課題 =
(a) NMR装置に関する文章をもとに、次の問いに答えよ。
(i) 作られている21.6TのNMR装置の周波数は何MHzか。
(ii) 高温超電導体の高周波損失抵抗は、銅などの通常金属と比べてどの程度低いか。
(iii) プローブコイルに用いる超電導薄膜の膜面は、静磁場の方向に対してどう配置する必要があるか。
(b) NMR装置に関する文章から、「核磁気共鳴(NMR)分光にお」を含む語句で始まり「高温超電導体が使われている。」で終わる部分を取り出し、「高磁場」を「強磁場」に置き換えて書け。

出典 =
本発明は、複数の周波数を同時に発生させて、複数の核の共鳴を測定する多重共鳴計測が可能な核磁気共鳴(NMR)装置に関する。
核磁気共鳴(NMR)分光における分解能を高める目的で、均一な高磁場(B)下で、高い共鳴周波数の高周波信号を印加できるNMR装置が開発されている。10テスラ(T)以上の高磁場を発生するために、超電導マグネットが一般的に使われる。現在では、タンパク質の構造解析を主要な目的とした高磁場NMR装置が開発されており、21.6T(920MHz)のNMR装置が作られている。高精度に分析するためには、磁場強度の均一度は高くする必要があり、測定試料の存在する領域におけるばらつきは10−9以下が望まれる。
一方、印加した高周波パルスに対応して発生する自由誘導減衰(FID)信号を受信するプローブには、高い感度が求められる。これはタンパク質のように、試料の量が少ない場合は、FID信号強度がとくに低く、測定に長時間を要してしまうためである。プローブの主要なノイズは、共鳴器を構成するプローブの電気抵抗に起因して発生し、温度と材料の高周波損失抵抗に依存する。このノイズを下げるために、米国特許第5,247,256号に記載されているように、低温下にプローブコイルやプリアンプを設置する他に、最近では、高周波損失抵抗が銅などの通常金属に比較して2桁以上低い高温超電導体が使われている。
高温超電導体をプローブコイルに用いた例は、米国特許第5,585,723号に示されている。超電導体としては薄膜が用いられ、膜面は静磁場の方向と水平に配置する必要がある。これは静磁場と直交する方向に超電導体の膜面があると、超電導体の完全反磁性の特性により静磁場強度の均一度を劣化させるためである。

出典抜粋 =

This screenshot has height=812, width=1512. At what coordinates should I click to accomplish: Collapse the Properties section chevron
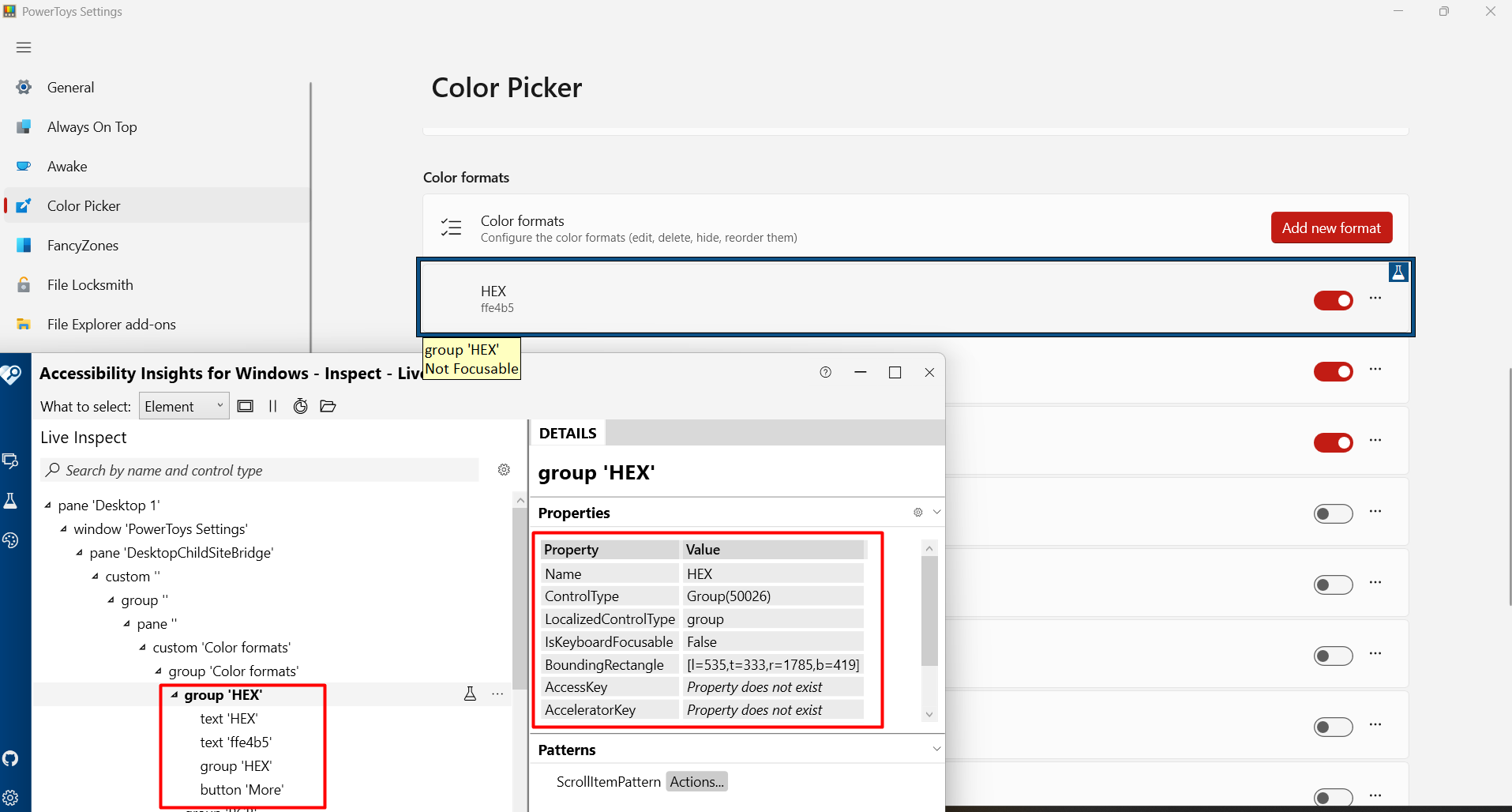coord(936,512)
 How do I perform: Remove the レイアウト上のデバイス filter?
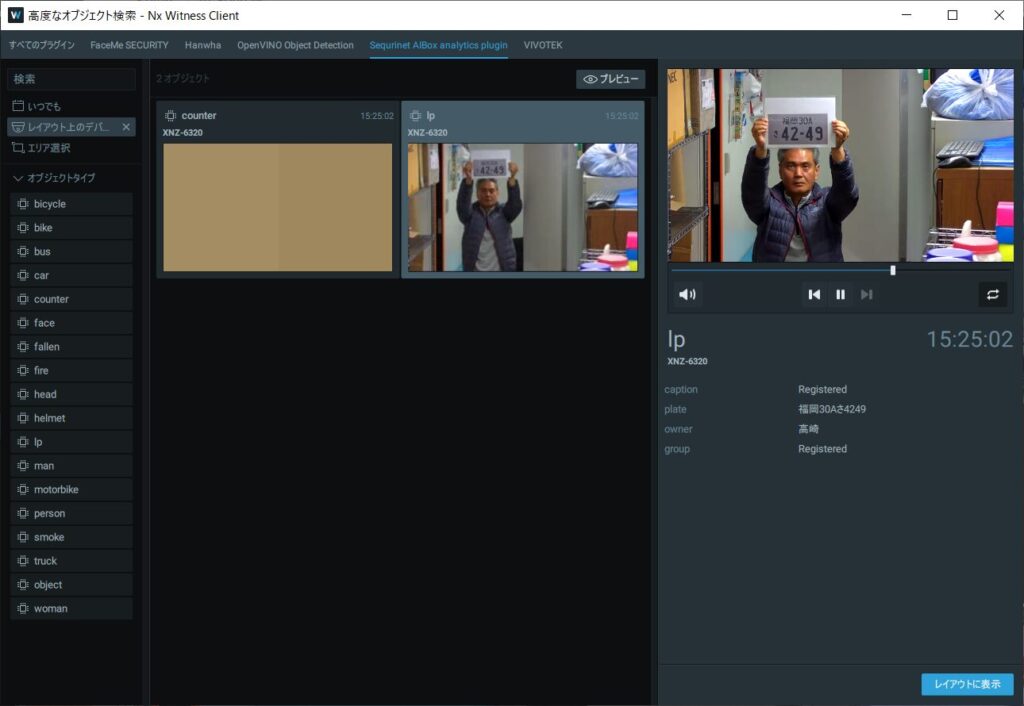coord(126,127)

想定解答 =
(a)
(i) 920MHz
(ii) 2桁以上低い
(iii) 静磁場の方向と水平に配置する

(b)
核磁気共鳴(NMR)分光における分解能を高める目的で、均一な強磁場(B)下で、高い共鳴周波数の高周波信号を印加できるNMR装置が開発されている。10テスラ(T)以上の強磁場を発生するために、超電導マグネットが一般的に使われる。現在では、タンパク質の構造解析を主要な目的とした強磁場NMR装置が開発されており、21.6T(920MHz)のNMR装置が作られている。高精度に分析するためには、磁場強度の均一度は高くする必要があり、測定試料の存在する領域におけるばらつきは10−9以下が望まれる。
一方、印加した高周波パルスに対応して発生する自由誘導減衰(FID)信号を受信するプローブには、高い感度が求められる。これはタンパク質のように、試料の量が少ない場合は、FID信号強度がとくに低く、測定に長時間を要してしまうためである。プローブの主要なノイズは、共鳴器を構成するプローブの電気抵抗に起因して発生し、温度と材料の高周波損失抵抗に依存する。このノイズを下げるために、米国特許第5,247,256号に記載されているように、低温下にプローブコイルやプリアンプを設置する他に、最近では、高周波損失抵抗が銅などの通常金属に比較して2桁以上低い高温超電導体が使われている。